Jakub Adamski
Die Bedeutung der Parlerbauten für die Backsteingotik. Über die Ähnlichkeit der Umgangschöre in Stargard und Neiße
This essay aims to examine in greater detail the similarities between the ambulatory choirs in two Gothic parish churches that are generally regarded as masterpieces of Central European brick architecture from the period around 1400 — St Mary’s Church in Stargard in Pomerania and the Church of St James in Nysa (German Neiße) in Silesia. The two buildings are rightly seen as the most outstanding architectural creations of that period in their region. The similarity in the ground plan geometry of the two choirs, which are characterised by the unusual motif of an even number of sides of their perimeter walls, is a question which has so far remained unexplained. Are these similarities coincidental? No, because the architects who designed them had a thorough knowledge of the leading Central European architectural centre of the time, which had been raised to the highest artistic standards by members of the well-travelled Parler family, who were actively engaged in the construction of the most important churches from Basel to Prague and Kolín on the Elbe.

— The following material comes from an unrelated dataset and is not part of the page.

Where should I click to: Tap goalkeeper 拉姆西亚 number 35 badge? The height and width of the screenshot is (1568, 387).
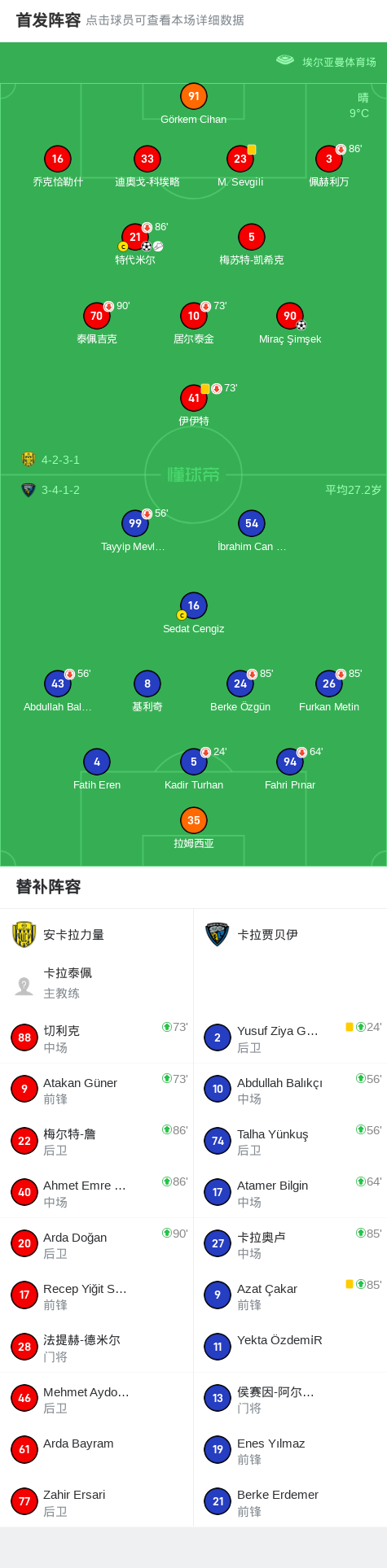(x=193, y=820)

The master builder of the parish church in Nysa (unfortunately anonymous) and Hinrich Brunsberg, who in all likelihood was responsible for the choir in Stargard, drew on the same sources of inspiration, were probably interested in the same buildings, and studied their ground plan geometry, structural details, and forms of decoration. The reflections presented in this article focus on the mechanisms and routes of the transfer of forms in Central European architecture around the year 1400. At the same time, they throw light on the complex process taking place in one and the same building project, the process of the encounter between regional architectural characteristics, the individual solutions of the architect, and the general stylistic tendencies which had been spreading since the second half of the 14th century under the influence of the leading architectural centres of the Holy Roman Empire, with Prague to the forefront.